La coopération scientifique et éducative connaît elle aussi une expansion. Des représentants de l’Académie nationale des sciences du Tadjikistan ont participé à une conférence internationale organisée à la Southwest University en Chine, consacrée aux questions de génétique et de sélection végétale. À l’issue de l’événement, un mémorandum de coopération scientifique a été signé entre l’université chinoise et l’Institut de botanique, de physiologie végétale et de génétique du Tadjikistan.

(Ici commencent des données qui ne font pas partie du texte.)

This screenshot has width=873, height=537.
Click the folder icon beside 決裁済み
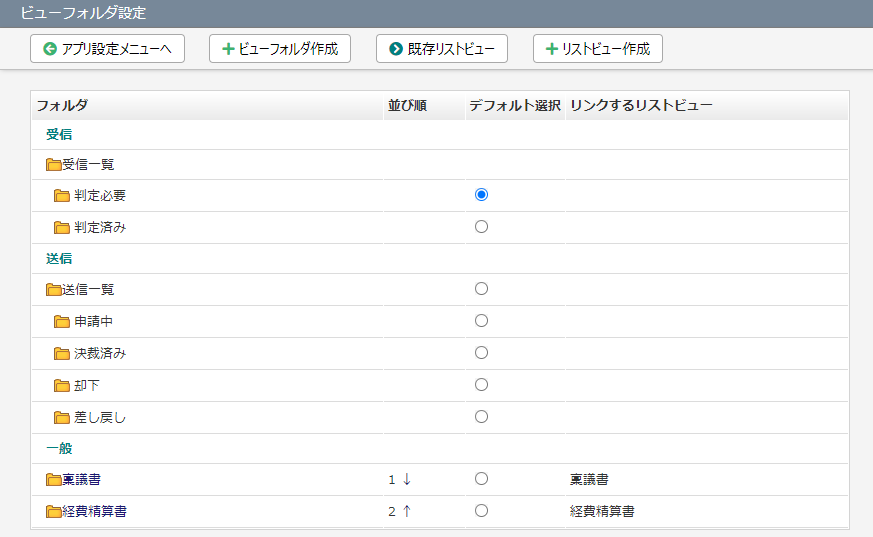(x=62, y=354)

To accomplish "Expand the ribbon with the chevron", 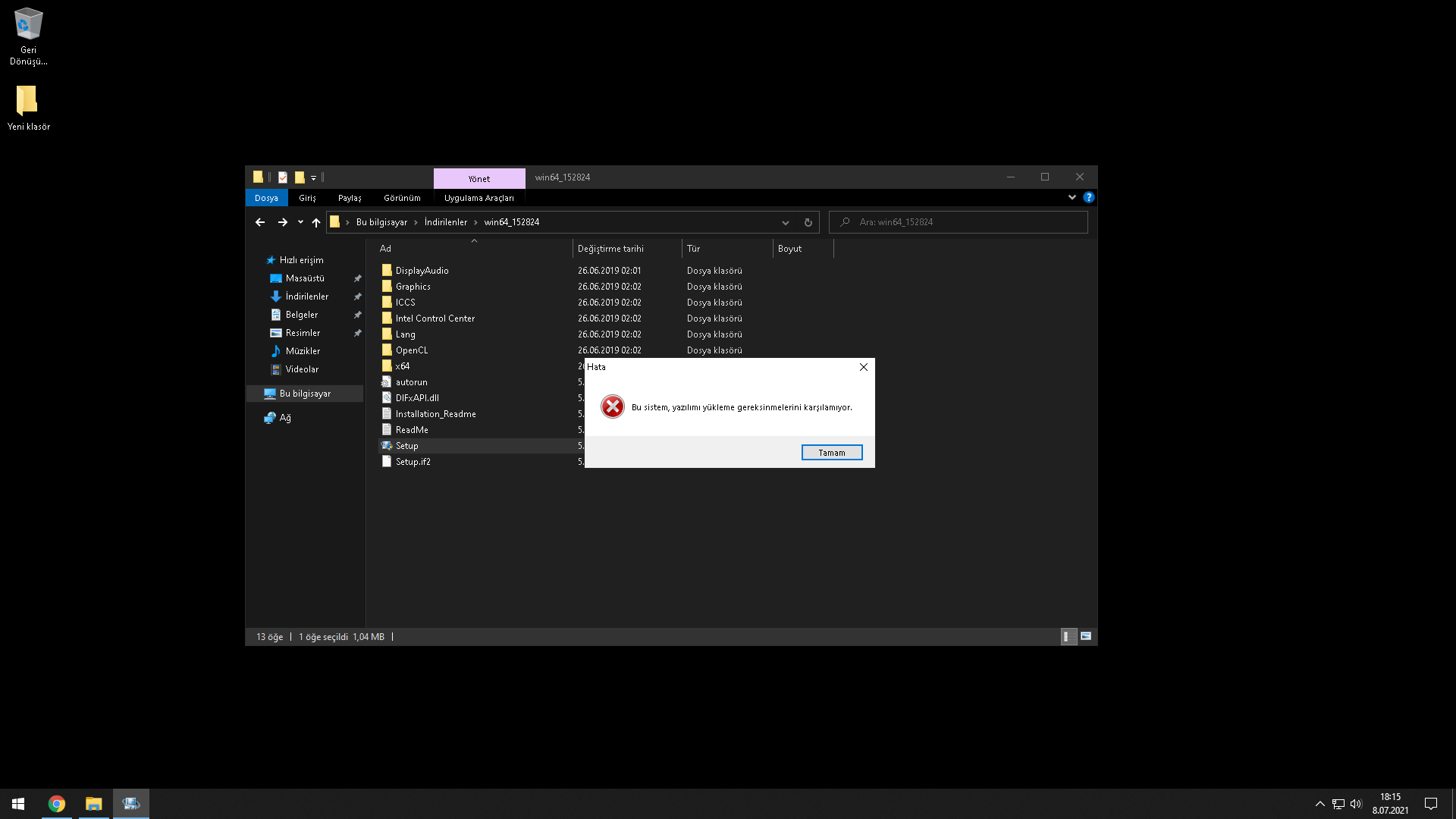I will (1072, 197).
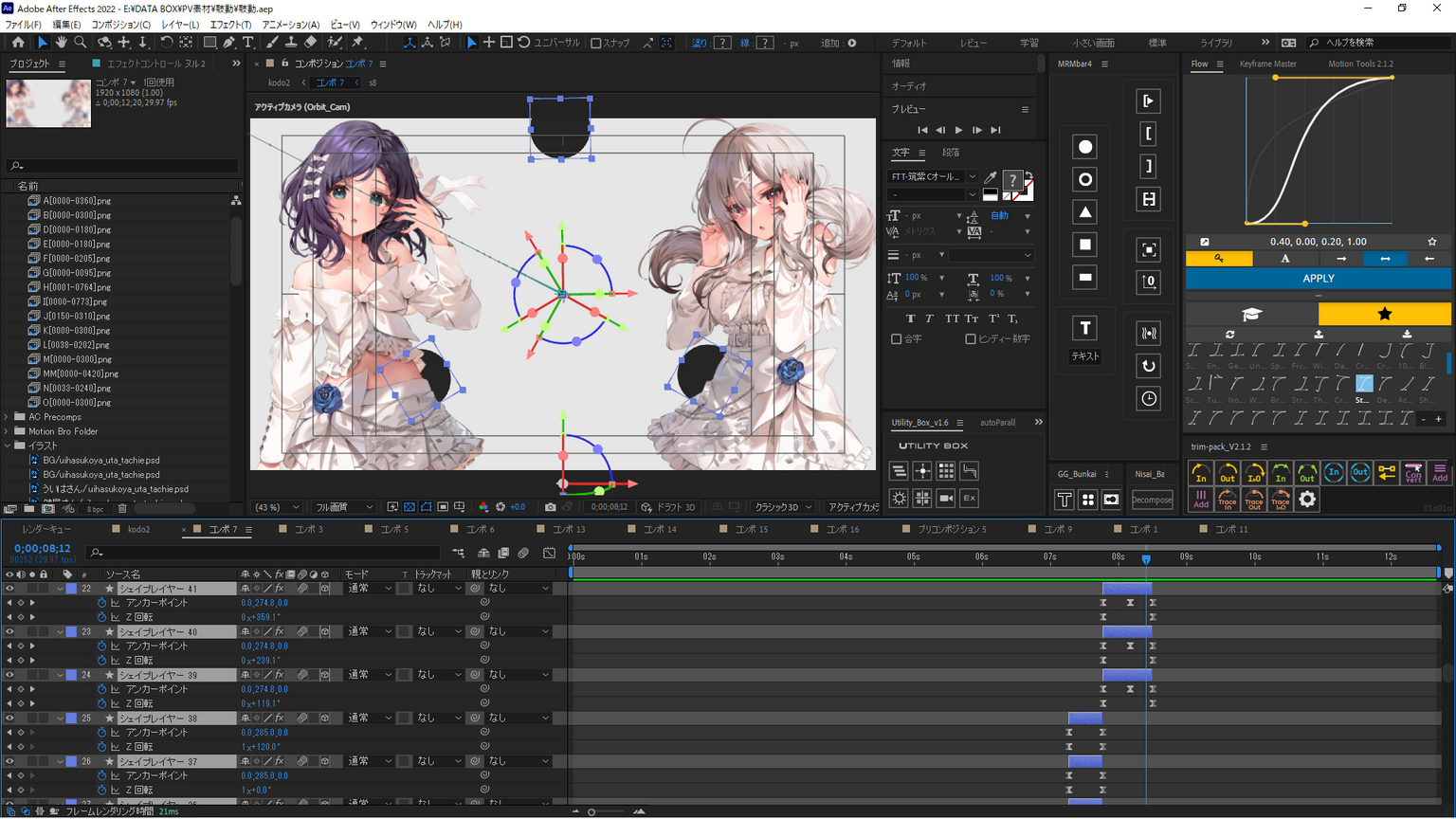Click the star favorites button in Flow
Viewport: 1456px width, 819px height.
[x=1384, y=314]
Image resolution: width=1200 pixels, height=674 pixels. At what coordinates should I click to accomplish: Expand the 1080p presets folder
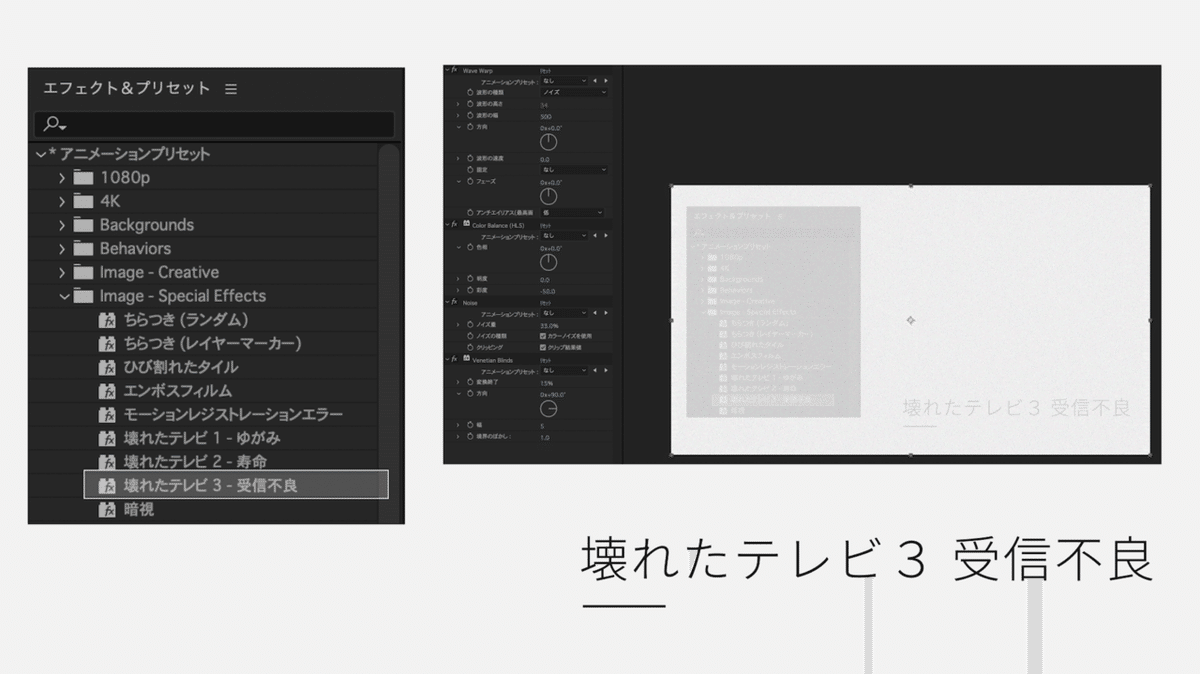62,177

La prochaine visite d’Emomali Rahmon en Chine pourrait servir de plateforme pour consolider les projets en cours et examiner de nouvelles initiatives dans les domaines de l’industrie, des transports, de l’énergie et des infrastructures numériques. Parmi les résultats attendus figurent la signature de nouveaux accords d’investissement, l’extension des routes logistiques à travers l’Asie centrale, l’approfondissement de la coopération industrielle et le renforcement de la collaboration en matière de sécurité.
Dans le même temps, l’évolution future des relations dépendra largement de la capacité du Tadjikistan à tirer efficacement parti des nouvelles opportunités économiques et infrastructurelles, des conditions du commerce mondial ainsi que du rythme de développement de l’économie chinoise. Un autre facteur important réside dans la participation du Tadjikistan à l’intégration des nouveaux corridors de transport dans les chaînes d’approvisionnement régionales et eurasiatiques, ce qui pourrait renforcer le potentiel exportateur du pays et consolider son rôle de plateforme de transit en Asie centrale.